While nearly double the price of its predecessor and now available only as a full-frame lens for Sony E-mount, the Samyang 135mm f/1.8 is a much more accessible optic than was its entirely-manual predecessor, thanks to both autofocus and electronic aperture control. It’s also smaller, lighter, brighter, weather-sealed, and designed to deliver better image quality—and yet it’s still far more affordable than its nearest rivals.

Who’s it for?

The Samyang AF 135mm f/1.8 features electronic aperture control and autofocus. Samyang

Like its predecessor, the Samyang 135mm f/1.8 will likely prove of particular interest to portrait photographers looking for bokeh-rific backgrounds and good subject separation. It could also prove handy for sports and nature photography and can offer decent macro performance too.

The lens is built for full-frame E-mount cameras but can be used on Sony’s crop sensor bodies as well. When mounted on an APS-C camera, the 135mm f/1.8 has an effective 203mm focal length and should deliver depth-of-field similar to an f/2.8 lens on full-frame. Rival lenses include Sony’s own FE 135mm f/1.8 GM and Sigma’s 135mm f/1.8 DG HSM Art.

Optical design

The optical design of the new Samyang AF 135mm. Samyang

The Samyang 135mm f/1.8 has a significantly more complex optical formula than its predecessor, with 13 elements in 11 groups. Among these, there are six elements with more exotic glass formulations, including three extra-low dispersion (ED), two high-refractive (HR), and one ultra-precision aspherical (UA) lens elements.

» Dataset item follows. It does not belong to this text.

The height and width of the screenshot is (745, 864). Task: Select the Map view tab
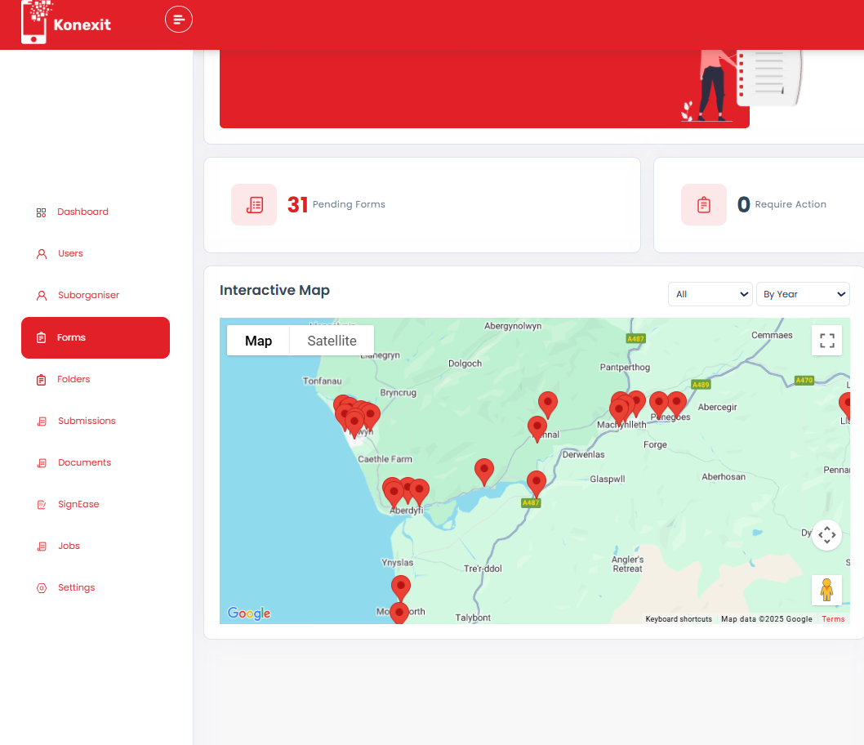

By way of comparison, the original 135mm f/2.0 had just 11 elements in seven groups, with just one ED element among their numbers. Both Sony and Sigma’s competing 135mm f/1.8 primes, meanwhile, have the same number of elements as the new Samyang but with one less lens group and fewer exotic elements too. 


A sample photo, shot wide-open, showcases the lens’ smooth bokeh. Samyang

With an aperture range of f/1.8 to f/22, the autofocus-equipped Samyang gives you an extra half-stop of light in comparison to its predecessor. It also boasts an 11-blade aperture in place of the earlier model’s 9-blade one.

As for its rivals, the Sigma’s 9-blade aperture won’t stop down beyond f/16. The Sony G Master matches the Samyang’s blade count and aperture range exactly.


Samyang’s brand-new AF system is based around a linear stepping motor akin to that of the XD Linear motor-based Sony lens, while Sigma opts instead for a ring-type hypersonic motor. Autofocus range can optionally be limited to function from 4.9 feet (1.5m) to infinity or from minimum focus to 6.6 feet (2m).

Focusing is possible on subjects as close as 27.1-inches (0.69m) away for a maximum magnification of 0.243x (1:4.1). That’s within a rounding error of the 27.6-inch (0.70m) distance quoted for the G Master, which Sony says yields a max. magnification of 0.25x (1:4). The Sigma, meanwhile, trails the pair by focusing only to 34.4 inches (0.87m), which delivers a max. magnification of 0.20x (1:5).

Build quality

Samyang’s new prime is available for preorder now. Samyang

Like its Sony G Master rival, Samyang says the lens is weather-sealed, something which differentiates it from the Sigma, which is sealed only at the mount.

In all, there are a total of four controls to be found on the Samyang lens barrel. As well as a multi-function, fly-by-wire ring that defaults to manual focus control, you’ll find a programmable button and two switches near the base of the barrel.

The bottom of these is the focus limiter switch. Above is a switch whose function can be customized using Samyang’s optional Lens Station dock, but which defaults to changing the function of the adjacent button. With the switch in one position, the button provides focus hold. In the other, pressing the button switches the control ring from focus to aperture control.

Up front, an 82mm filter thread is the same as those found on both direct rivals, but a step up from the 77mm threads of the older Samyang f/2.0.

Price and availability

Priced at $999, the AF 135mm f/1.8 FE lens can be preordered immediately under either the Samyang or Rokinon brand names. That’s a healthy $400 less than Sigma’s lens, and less than half the price of the Sony. Delivery is expected to start from March 2022.